§ **Task**: Please render the lines of the listing below as a numbered list, from the line containing "Task: Click the foreground color swatch" through the end of the listing, both ends included. Leave out blank lines.

* * * * * * *

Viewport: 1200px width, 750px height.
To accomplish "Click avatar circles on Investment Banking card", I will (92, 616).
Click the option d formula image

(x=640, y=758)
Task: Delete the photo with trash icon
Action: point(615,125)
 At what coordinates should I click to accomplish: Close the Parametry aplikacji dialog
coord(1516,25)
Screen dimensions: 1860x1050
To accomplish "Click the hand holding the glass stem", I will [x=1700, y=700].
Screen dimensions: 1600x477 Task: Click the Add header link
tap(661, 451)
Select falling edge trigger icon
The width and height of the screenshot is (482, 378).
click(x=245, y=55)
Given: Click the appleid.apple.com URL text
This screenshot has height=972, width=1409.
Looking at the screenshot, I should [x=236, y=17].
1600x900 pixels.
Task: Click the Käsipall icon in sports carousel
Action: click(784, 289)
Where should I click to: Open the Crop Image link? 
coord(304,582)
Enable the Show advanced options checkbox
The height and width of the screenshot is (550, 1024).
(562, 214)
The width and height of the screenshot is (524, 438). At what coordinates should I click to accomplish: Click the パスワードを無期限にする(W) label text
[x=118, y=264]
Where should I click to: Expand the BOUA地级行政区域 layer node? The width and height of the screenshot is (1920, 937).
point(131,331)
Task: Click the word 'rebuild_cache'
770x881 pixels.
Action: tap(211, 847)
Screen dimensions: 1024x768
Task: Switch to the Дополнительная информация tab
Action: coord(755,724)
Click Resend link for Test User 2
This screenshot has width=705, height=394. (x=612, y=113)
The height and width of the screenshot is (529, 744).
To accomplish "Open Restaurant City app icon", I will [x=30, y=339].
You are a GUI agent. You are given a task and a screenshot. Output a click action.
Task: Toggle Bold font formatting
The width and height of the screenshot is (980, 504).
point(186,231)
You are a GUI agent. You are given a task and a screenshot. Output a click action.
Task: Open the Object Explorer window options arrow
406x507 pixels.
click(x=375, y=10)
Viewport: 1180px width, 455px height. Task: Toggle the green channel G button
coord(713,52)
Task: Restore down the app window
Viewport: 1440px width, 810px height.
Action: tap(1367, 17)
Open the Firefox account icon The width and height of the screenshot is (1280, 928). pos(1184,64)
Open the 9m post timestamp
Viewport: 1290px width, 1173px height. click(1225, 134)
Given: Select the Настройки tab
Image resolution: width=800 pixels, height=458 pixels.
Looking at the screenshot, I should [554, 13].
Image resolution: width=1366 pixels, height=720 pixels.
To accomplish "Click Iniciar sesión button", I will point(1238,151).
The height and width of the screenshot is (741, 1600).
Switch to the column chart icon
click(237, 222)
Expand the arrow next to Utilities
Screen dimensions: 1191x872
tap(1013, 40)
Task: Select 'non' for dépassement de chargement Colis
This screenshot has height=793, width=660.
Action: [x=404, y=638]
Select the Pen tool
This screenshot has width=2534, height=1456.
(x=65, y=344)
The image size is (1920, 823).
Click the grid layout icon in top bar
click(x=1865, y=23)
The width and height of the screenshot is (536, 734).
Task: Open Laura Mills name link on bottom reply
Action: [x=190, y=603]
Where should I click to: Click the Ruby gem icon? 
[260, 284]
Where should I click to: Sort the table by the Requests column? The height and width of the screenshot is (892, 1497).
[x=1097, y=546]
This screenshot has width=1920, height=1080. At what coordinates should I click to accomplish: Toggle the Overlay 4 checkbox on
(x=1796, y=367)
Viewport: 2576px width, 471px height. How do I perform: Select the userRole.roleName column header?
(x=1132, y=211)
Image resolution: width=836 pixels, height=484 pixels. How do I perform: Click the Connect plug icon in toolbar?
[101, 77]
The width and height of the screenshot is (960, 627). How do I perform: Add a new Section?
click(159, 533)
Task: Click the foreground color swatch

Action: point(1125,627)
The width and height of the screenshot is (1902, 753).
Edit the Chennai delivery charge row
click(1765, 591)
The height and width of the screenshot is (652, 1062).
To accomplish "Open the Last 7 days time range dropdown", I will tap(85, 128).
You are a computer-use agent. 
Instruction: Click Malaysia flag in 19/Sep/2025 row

* * * * * * *

§ **Output for this exercise**:
1. Task: Click the foreground color swatch
2. Action: point(1125,627)
3. The width and height of the screenshot is (1902, 753).
4. Edit the Chennai delivery charge row
5. click(1765, 591)
6. The height and width of the screenshot is (652, 1062).
7. To accomplish "Open the Last 7 days time range dropdown", I will tap(85, 128).
8. You are a computer-use agent. 
9. Instruction: Click Malaysia flag in 19/Sep/2025 row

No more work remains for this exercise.